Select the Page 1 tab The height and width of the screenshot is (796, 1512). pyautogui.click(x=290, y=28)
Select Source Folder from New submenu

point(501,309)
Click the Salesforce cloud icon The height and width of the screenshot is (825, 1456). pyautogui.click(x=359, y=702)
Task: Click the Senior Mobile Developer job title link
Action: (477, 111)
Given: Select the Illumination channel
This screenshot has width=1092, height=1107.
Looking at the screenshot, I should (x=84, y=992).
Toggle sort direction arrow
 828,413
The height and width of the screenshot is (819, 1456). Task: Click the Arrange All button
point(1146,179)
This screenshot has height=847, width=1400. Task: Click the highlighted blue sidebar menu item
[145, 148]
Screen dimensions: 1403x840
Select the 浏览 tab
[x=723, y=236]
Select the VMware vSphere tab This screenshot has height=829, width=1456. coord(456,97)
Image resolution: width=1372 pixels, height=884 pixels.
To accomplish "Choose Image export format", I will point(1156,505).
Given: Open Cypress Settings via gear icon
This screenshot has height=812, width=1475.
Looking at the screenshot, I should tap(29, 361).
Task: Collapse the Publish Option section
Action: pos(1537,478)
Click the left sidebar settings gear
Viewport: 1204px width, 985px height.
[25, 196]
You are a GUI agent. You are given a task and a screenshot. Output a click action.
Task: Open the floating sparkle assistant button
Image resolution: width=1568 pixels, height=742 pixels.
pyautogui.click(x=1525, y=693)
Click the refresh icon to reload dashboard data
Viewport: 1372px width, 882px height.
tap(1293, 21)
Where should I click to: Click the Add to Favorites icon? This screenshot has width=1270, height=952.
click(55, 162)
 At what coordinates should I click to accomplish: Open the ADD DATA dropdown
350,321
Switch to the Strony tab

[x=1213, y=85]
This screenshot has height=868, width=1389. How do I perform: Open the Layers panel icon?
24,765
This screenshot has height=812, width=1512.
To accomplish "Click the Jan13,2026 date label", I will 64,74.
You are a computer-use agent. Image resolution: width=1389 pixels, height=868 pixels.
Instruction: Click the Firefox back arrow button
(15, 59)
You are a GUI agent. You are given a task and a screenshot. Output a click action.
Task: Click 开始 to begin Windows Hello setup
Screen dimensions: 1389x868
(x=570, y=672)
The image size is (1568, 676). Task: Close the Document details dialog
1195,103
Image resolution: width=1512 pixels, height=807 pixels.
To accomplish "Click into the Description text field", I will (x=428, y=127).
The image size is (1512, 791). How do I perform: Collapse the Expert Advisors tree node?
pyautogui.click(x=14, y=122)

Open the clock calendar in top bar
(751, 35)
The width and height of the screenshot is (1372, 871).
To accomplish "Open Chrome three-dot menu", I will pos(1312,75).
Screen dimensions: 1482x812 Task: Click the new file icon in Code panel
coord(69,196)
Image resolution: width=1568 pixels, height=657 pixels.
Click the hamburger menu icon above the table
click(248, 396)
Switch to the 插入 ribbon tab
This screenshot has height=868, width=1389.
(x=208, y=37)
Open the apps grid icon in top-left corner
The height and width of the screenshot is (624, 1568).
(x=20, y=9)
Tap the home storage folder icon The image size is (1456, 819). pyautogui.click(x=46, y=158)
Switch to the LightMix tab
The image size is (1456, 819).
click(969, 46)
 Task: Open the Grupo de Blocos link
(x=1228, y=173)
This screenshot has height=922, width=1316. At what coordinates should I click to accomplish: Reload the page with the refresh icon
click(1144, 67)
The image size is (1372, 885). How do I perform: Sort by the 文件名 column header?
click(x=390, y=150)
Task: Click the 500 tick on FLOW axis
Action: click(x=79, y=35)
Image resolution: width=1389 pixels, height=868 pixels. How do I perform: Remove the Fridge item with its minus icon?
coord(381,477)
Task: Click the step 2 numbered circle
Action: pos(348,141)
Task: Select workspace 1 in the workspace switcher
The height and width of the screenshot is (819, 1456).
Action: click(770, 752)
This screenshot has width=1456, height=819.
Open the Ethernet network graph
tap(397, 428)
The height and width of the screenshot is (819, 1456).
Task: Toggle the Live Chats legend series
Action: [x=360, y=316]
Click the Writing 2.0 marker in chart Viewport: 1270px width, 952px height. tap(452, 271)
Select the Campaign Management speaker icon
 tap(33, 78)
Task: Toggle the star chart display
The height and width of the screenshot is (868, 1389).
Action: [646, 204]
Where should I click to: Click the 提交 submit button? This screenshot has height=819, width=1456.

○ ○ ○ ○

*Work item*. Every record is to be repeated exactly as written.

*Solved problem*.
Select the Page 1 tab The height and width of the screenshot is (796, 1512). pyautogui.click(x=290, y=28)
Select Source Folder from New submenu

point(501,309)
Click the Salesforce cloud icon The height and width of the screenshot is (825, 1456). pyautogui.click(x=359, y=702)
Task: Click the Senior Mobile Developer job title link
Action: (477, 111)
Given: Select the Illumination channel
This screenshot has width=1092, height=1107.
Looking at the screenshot, I should (x=84, y=992).
Toggle sort direction arrow
 828,413
The height and width of the screenshot is (819, 1456). Task: Click the Arrange All button
point(1146,179)
This screenshot has height=847, width=1400. Task: Click the highlighted blue sidebar menu item
[145, 148]
Screen dimensions: 1403x840
Select the 浏览 tab
[x=723, y=236]
Select the VMware vSphere tab This screenshot has height=829, width=1456. coord(456,97)
Image resolution: width=1372 pixels, height=884 pixels.
To accomplish "Choose Image export format", I will point(1156,505).
Given: Open Cypress Settings via gear icon
This screenshot has height=812, width=1475.
Looking at the screenshot, I should tap(29, 361).
Task: Collapse the Publish Option section
Action: pos(1537,478)
Click the left sidebar settings gear
Viewport: 1204px width, 985px height.
[25, 196]
You are a GUI agent. You are given a task and a screenshot. Output a click action.
Task: Open the floating sparkle assistant button
Image resolution: width=1568 pixels, height=742 pixels.
pyautogui.click(x=1525, y=693)
Click the refresh icon to reload dashboard data
Viewport: 1372px width, 882px height.
tap(1293, 21)
Where should I click to: Click the Add to Favorites icon? This screenshot has width=1270, height=952.
click(55, 162)
 At what coordinates should I click to accomplish: Open the ADD DATA dropdown
350,321
Switch to the Strony tab

[x=1213, y=85]
This screenshot has height=868, width=1389. How do I perform: Open the Layers panel icon?
24,765
This screenshot has height=812, width=1512.
To accomplish "Click the Jan13,2026 date label", I will 64,74.
You are a computer-use agent. Image resolution: width=1389 pixels, height=868 pixels.
Instruction: Click the Firefox back arrow button
(15, 59)
You are a GUI agent. You are given a task and a screenshot. Output a click action.
Task: Click 开始 to begin Windows Hello setup
Screen dimensions: 1389x868
(x=570, y=672)
The image size is (1568, 676). Task: Close the Document details dialog
1195,103
Image resolution: width=1512 pixels, height=807 pixels.
To accomplish "Click into the Description text field", I will (x=428, y=127).
The image size is (1512, 791). How do I perform: Collapse the Expert Advisors tree node?
pyautogui.click(x=14, y=122)

Open the clock calendar in top bar
(751, 35)
The width and height of the screenshot is (1372, 871).
To accomplish "Open Chrome three-dot menu", I will pos(1312,75).
Screen dimensions: 1482x812 Task: Click the new file icon in Code panel
coord(69,196)
Image resolution: width=1568 pixels, height=657 pixels.
Click the hamburger menu icon above the table
click(248, 396)
Switch to the 插入 ribbon tab
This screenshot has height=868, width=1389.
(x=208, y=37)
Open the apps grid icon in top-left corner
The height and width of the screenshot is (624, 1568).
(x=20, y=9)
Tap the home storage folder icon The image size is (1456, 819). pyautogui.click(x=46, y=158)
Switch to the LightMix tab
The image size is (1456, 819).
click(969, 46)
 Task: Open the Grupo de Blocos link
(x=1228, y=173)
This screenshot has height=922, width=1316. At what coordinates should I click to accomplish: Reload the page with the refresh icon
click(1144, 67)
The image size is (1372, 885). How do I perform: Sort by the 文件名 column header?
click(x=390, y=150)
Task: Click the 500 tick on FLOW axis
Action: click(x=79, y=35)
Image resolution: width=1389 pixels, height=868 pixels. How do I perform: Remove the Fridge item with its minus icon?
coord(381,477)
Task: Click the step 2 numbered circle
Action: pos(348,141)
Task: Select workspace 1 in the workspace switcher
The height and width of the screenshot is (819, 1456).
Action: click(770, 752)
This screenshot has width=1456, height=819.
Open the Ethernet network graph
tap(397, 428)
The height and width of the screenshot is (819, 1456).
Task: Toggle the Live Chats legend series
Action: [x=360, y=316]
Click the Writing 2.0 marker in chart Viewport: 1270px width, 952px height. tap(452, 271)
Select the Campaign Management speaker icon
 tap(33, 78)
Task: Toggle the star chart display
The height and width of the screenshot is (868, 1389).
Action: [646, 204]
Where should I click to: Click the 提交 submit button? This screenshot has height=819, width=1456.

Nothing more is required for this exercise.